Para Ángel foi útil a sua própria biografia para descobrir que "uma cosmovisão materialista costuma trazer consigo um conceito de dignidade circunstancial. Os que vêm assim as coisas pensam que quanto pior é a qualidade de vida, menos vale a pena viver. Nesse modo de entender o mundo, a dignidade depende das circunstâncias e essas circunstâncias influem na dignidade do doente e a morte é uma libertação. A cosmovisão cristã tem o conceito de dignidade ontológica: quer dizer, que todos os homens têm a mesma dignidade independentemente da raça, do sexo, da religião, da sua incapacidade, da sua doença, etc. É a base dos direitos humanos. Nenhuma circunstância justifica eliminá-lo. Isso seria a "política do descarte" de que fala o Papa Francisco".

“A cosmovisão cristã tem o conceito de dignidade ontológica: quer dizer, que todos os homens têm a mesma dignidade independentemente da raça, do sexo, da religião, da sua invalidez, da sua doença, etc.”

Apesar da sua preparação e do seu contacto direto com pessoas que sofrem, Ángel vê um sentido transcendente na dor, com a sua alta dose de mistério. A ele ajudou-o a começar a entender o sentido do sofrimento um texto que, pelos anos 80, lhe ofereceu uma doente: a carta apostólica Salvifici doloris, de S. João Paulo II. “Ninguém dá o que não tem. Karol Wojtyla foi submetido desde criança ao sofrimento e a dor acompanhou-o até à morte. Por isso pôde escrever esta carta".

Ciência, humanismo e transcendência

Para Ángel é importante integrar na consulta a competência profissional, a perfeição no trato humano e o sentido transcendente do ato médico, porque as três facetas são importantes e as três juntas ajudam a aliviar o sofrimento dos doentes.

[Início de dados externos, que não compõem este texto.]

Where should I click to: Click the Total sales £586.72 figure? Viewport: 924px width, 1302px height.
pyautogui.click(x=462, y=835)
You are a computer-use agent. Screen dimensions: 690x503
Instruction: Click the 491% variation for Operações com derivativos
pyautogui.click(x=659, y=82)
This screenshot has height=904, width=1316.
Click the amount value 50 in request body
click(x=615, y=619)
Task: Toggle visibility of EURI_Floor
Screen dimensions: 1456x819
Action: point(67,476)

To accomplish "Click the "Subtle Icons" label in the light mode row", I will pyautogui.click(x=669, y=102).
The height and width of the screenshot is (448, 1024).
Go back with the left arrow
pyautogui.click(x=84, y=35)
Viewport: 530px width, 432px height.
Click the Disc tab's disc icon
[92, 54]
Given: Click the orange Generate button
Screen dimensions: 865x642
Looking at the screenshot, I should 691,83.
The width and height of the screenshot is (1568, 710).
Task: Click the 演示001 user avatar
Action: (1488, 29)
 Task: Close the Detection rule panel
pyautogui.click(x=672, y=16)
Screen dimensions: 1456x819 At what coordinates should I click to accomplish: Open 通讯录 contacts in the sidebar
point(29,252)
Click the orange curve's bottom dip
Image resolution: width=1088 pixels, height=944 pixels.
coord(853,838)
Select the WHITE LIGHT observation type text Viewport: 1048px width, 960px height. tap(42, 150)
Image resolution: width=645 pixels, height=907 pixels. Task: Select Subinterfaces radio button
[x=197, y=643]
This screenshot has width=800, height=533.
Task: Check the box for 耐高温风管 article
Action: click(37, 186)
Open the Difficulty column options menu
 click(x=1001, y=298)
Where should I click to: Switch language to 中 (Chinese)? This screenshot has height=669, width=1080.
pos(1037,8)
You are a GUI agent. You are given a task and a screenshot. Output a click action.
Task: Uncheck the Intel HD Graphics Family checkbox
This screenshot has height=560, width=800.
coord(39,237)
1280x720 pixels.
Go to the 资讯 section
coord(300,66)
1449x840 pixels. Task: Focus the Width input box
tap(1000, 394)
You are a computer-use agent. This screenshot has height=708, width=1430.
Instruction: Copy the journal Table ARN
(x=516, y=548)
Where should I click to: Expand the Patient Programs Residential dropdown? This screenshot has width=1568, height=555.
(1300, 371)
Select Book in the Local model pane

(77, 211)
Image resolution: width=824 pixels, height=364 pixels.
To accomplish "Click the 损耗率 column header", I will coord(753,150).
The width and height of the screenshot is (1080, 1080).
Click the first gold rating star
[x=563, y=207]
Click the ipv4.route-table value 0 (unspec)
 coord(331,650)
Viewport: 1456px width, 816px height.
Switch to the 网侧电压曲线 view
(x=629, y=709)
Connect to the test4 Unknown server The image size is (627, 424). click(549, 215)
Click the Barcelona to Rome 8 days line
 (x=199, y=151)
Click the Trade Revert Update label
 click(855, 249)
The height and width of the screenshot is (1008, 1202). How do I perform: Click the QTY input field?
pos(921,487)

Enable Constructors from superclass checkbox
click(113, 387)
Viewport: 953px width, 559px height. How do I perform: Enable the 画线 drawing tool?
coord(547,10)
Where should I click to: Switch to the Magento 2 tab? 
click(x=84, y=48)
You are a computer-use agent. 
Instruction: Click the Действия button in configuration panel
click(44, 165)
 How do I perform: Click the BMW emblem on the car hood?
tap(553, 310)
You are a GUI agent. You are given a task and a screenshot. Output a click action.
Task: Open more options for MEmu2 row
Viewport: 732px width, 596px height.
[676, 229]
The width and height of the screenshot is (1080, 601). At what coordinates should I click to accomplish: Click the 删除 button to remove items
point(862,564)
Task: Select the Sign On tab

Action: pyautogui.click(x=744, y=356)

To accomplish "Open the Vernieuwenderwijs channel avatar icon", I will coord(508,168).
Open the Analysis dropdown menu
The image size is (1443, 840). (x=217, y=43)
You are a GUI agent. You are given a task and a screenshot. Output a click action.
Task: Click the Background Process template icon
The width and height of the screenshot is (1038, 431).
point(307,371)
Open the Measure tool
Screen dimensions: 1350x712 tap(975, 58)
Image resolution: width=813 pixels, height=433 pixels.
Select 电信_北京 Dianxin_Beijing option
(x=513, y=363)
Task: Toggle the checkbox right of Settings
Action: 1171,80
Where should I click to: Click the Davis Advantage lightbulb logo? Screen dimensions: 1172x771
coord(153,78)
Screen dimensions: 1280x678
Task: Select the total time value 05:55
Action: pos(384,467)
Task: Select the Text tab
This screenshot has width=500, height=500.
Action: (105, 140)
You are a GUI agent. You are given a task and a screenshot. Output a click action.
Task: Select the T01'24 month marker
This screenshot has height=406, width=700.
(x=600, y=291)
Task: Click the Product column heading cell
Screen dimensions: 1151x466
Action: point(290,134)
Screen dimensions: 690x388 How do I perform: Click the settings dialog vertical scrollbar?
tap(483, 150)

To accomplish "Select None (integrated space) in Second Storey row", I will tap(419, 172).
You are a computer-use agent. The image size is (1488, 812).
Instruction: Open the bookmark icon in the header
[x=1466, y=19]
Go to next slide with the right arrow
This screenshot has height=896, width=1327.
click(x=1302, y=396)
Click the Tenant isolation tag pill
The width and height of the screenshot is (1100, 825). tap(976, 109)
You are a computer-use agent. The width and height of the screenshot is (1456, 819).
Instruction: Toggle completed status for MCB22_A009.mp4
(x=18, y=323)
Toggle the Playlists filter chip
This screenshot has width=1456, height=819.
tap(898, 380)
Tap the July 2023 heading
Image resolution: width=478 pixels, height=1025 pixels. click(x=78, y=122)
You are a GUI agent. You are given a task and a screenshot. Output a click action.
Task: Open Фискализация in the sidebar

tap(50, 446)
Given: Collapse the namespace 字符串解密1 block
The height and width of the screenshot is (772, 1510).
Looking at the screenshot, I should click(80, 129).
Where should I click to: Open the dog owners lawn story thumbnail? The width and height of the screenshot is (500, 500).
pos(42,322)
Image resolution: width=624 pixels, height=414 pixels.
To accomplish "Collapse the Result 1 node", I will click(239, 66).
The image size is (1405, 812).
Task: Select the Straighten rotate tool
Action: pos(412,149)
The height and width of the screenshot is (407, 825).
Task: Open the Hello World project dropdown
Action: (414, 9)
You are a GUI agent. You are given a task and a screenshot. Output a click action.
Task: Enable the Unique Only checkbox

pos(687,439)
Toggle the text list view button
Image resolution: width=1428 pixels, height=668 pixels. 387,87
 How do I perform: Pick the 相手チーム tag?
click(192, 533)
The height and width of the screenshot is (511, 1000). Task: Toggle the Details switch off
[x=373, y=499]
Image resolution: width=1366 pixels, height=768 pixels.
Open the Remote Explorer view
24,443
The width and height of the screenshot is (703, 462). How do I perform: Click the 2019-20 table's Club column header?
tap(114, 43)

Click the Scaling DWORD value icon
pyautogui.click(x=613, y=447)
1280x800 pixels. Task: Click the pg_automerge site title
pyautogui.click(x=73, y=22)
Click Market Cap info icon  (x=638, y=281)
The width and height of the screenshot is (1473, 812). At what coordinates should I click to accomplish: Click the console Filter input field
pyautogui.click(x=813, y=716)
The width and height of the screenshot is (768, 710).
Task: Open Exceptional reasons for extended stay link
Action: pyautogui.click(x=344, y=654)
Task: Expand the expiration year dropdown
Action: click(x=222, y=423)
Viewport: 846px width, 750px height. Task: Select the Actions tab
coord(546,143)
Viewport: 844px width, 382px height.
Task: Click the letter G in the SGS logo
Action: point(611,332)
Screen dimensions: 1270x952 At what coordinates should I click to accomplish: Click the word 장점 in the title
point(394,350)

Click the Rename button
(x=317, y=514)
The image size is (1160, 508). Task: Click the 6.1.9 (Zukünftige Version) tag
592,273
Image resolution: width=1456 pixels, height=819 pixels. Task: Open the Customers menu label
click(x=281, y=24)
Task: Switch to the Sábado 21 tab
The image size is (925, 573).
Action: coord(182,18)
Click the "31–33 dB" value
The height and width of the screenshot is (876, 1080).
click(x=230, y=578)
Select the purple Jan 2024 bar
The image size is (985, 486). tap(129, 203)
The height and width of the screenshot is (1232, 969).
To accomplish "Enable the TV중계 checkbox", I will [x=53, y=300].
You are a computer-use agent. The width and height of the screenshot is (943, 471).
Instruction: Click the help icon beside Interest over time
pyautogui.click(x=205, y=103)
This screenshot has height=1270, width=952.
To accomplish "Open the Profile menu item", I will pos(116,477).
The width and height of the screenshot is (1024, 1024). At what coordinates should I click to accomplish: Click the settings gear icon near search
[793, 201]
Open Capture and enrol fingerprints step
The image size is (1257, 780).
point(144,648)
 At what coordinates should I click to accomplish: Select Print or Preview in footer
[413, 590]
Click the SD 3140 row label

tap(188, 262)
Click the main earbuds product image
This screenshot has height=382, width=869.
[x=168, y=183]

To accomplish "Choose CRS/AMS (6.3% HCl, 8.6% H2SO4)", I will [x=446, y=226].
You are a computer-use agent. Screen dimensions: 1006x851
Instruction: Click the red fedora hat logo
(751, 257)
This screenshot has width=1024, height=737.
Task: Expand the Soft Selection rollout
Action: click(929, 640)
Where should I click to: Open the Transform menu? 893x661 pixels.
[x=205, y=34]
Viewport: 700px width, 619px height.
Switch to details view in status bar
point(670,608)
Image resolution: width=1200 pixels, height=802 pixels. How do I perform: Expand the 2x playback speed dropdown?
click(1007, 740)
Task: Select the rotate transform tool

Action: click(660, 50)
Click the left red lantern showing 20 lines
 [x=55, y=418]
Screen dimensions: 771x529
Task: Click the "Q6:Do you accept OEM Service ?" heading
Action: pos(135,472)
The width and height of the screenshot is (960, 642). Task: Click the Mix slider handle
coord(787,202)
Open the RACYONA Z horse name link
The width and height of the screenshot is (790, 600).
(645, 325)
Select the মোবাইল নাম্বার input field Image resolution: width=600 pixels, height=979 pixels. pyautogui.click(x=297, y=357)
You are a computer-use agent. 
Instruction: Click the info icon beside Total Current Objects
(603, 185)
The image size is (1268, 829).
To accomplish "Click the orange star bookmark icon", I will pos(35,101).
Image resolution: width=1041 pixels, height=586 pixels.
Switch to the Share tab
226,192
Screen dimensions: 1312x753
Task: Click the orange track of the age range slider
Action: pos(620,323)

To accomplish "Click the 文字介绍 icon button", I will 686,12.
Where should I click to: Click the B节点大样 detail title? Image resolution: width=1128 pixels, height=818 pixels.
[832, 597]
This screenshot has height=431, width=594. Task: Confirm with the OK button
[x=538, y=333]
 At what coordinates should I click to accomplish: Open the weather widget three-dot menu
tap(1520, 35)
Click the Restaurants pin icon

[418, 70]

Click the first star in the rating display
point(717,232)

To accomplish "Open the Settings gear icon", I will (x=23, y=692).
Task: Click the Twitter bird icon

Desta experiência laboral, Ángel tira uma conclusão geral na análise do mistério da dor: "Em geral, o sofrimento humaniza". E explica: "Vivi casos em que, após uma desgraça, as pessoas mudaram o seu sistema de valores: já os não enche tanto aquilo que parecia estrutural e era apenas superficial. Quanto maior é o sofrimento, mais te aproxima do aglomerado das grandes perguntas, também as que fazem referência à transcendência do homem.

A chave está em integrar na consulta a competência profissional, a perfeição no trato humano e o sentido transcendente do ato médico.

Relativamente à abertura à fé das pessoas que sofrem, Ángel constata que "cada pessoa é um mundo". Aquilo que, sim, experimentou é que "através do próprio trabalho profissional, da dedicação e da boa atenção, os doentes chegam a perceber que algo real sustenta o nosso comportamento, porque se sentem valorizados e apreciados e esse gesto chega-lhes ao fundo do coração. Por isso, no fundo, às vezes muito no fundo, atrever-me-ia a dizer que o sofrimento acaba por aproximar de Deus". E com uma alta dose de realismo, acrescenta: "Há que ter em atenção também que há casos em que o sofrimento leva ao desespero, à pergunta frustrante sem resposta do porquê me acontece isto a mim, à rebelião mais brutal. Diante destas atitudes o silêncio respeitoso é, ao menos no imediato, a resposta mais adequada.".